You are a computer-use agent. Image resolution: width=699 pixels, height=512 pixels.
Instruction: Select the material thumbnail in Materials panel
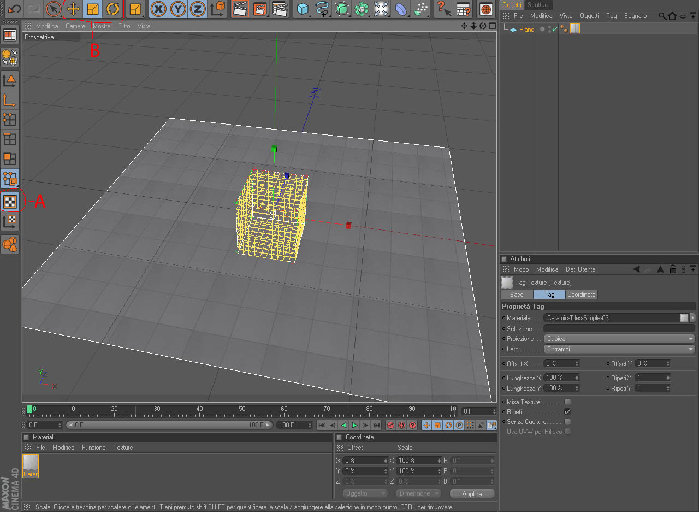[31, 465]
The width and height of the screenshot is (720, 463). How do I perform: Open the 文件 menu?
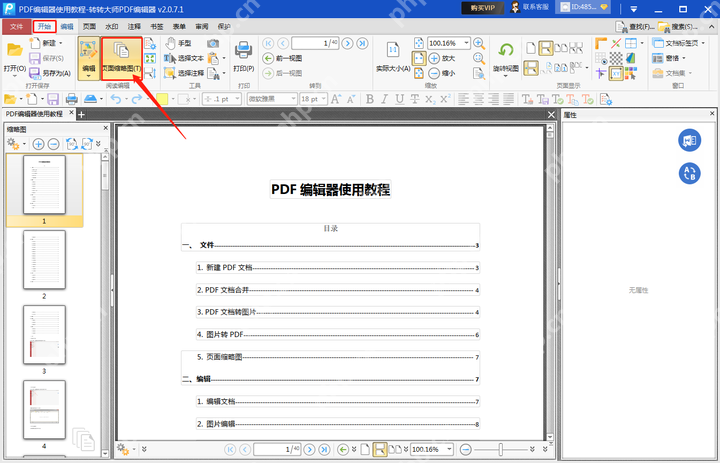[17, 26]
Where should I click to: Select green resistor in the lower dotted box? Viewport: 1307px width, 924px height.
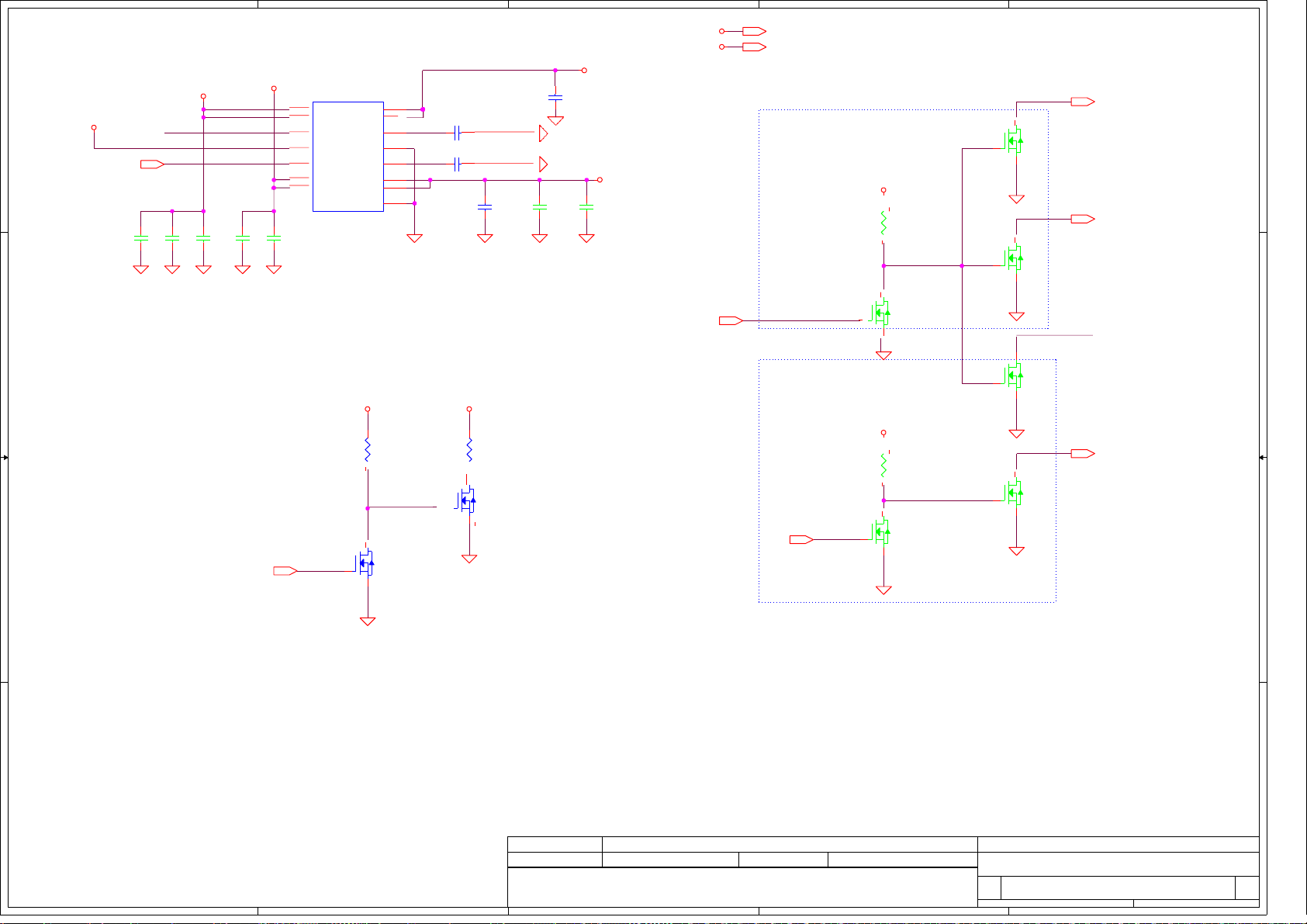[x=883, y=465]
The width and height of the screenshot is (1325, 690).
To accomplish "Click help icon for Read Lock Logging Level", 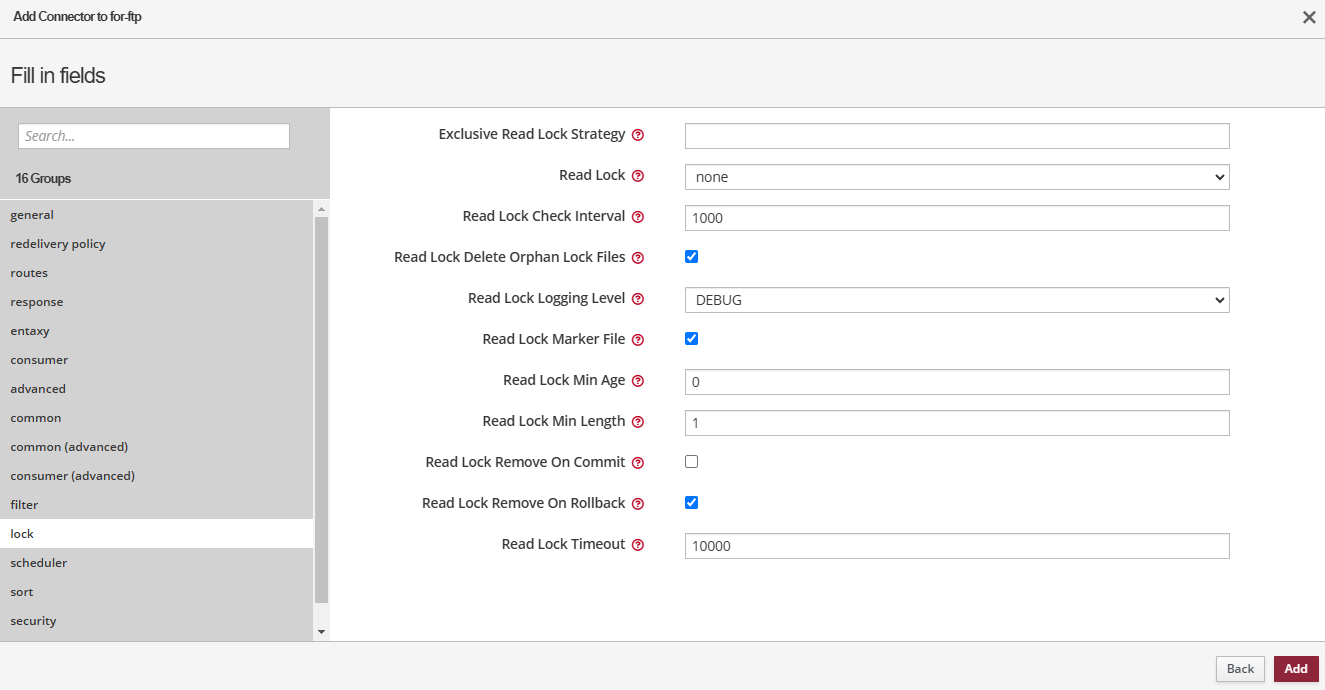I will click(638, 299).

----------

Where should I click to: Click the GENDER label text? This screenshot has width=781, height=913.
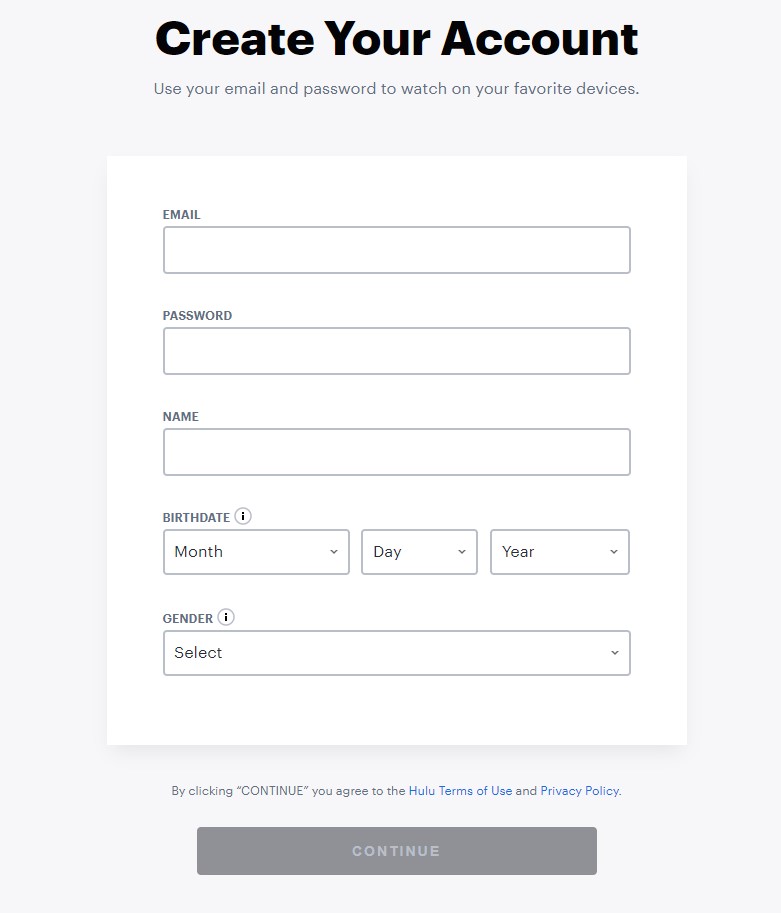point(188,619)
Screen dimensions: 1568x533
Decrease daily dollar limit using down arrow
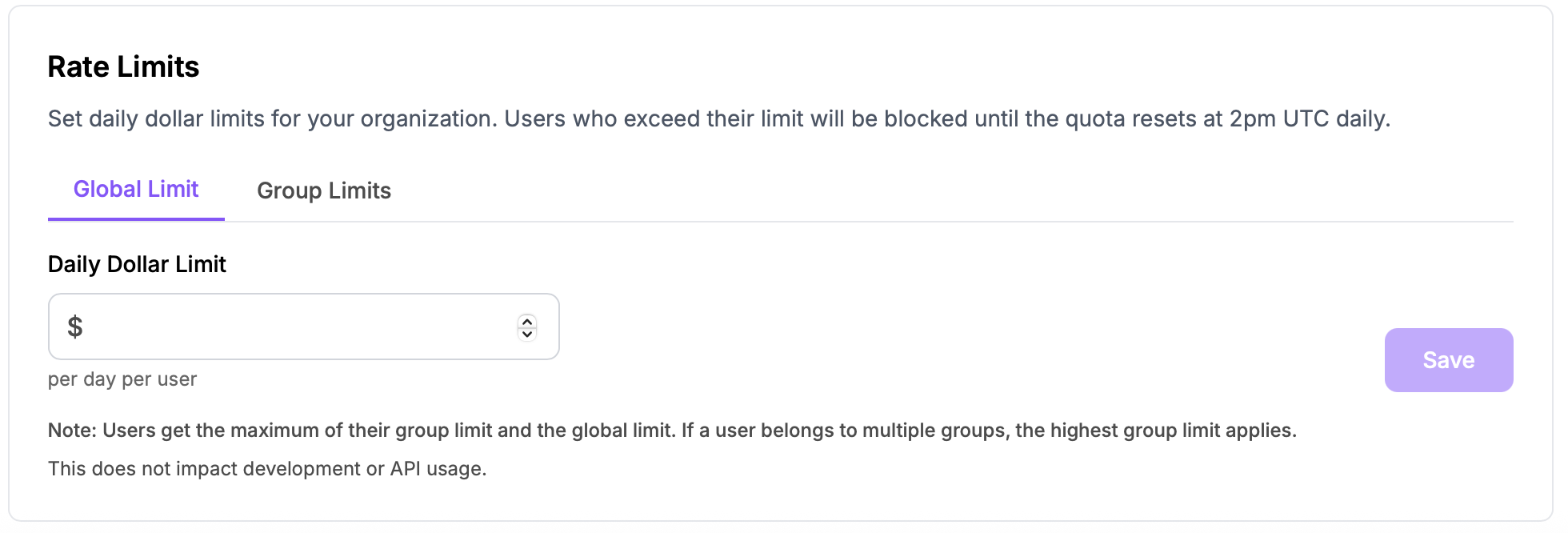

----------

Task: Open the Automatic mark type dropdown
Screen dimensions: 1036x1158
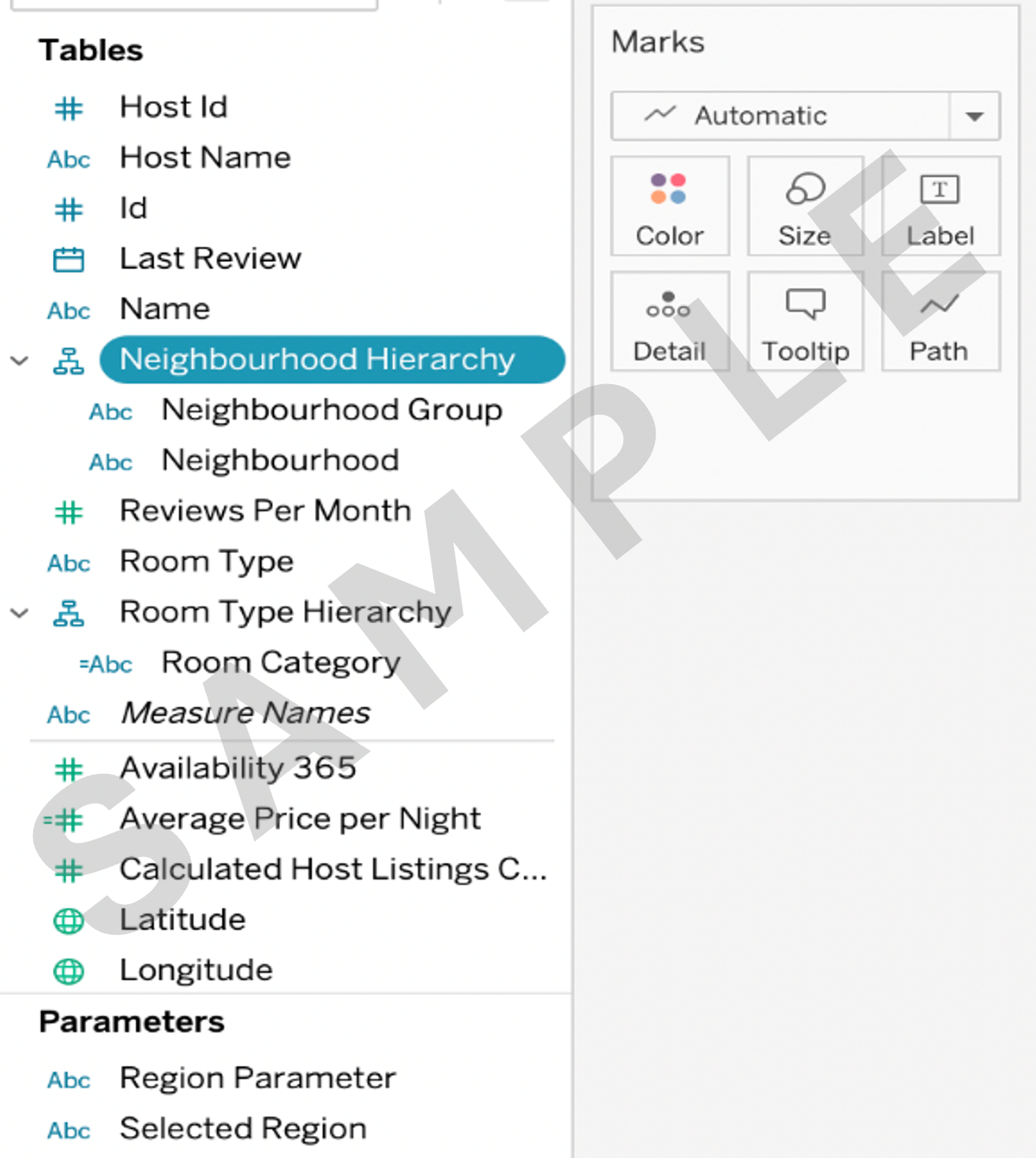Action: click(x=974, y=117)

----------

• _WHAT THIS TASK INVOLVES_
Format the records as a two-column CSV with the columns input and output, one row per record, with each field quoted, line breaks turned into spaces, and the pictures left out. Begin at the line that contains "Task: Open the Automatic mark type dropdown" and stop after the line that contains "Action: click(x=974, y=117)".

• _CORRECT ANSWER_
input,output
"Task: Open the Automatic mark type dropdown Screen dimensions: 1036x1158","Action: click(x=974, y=117)"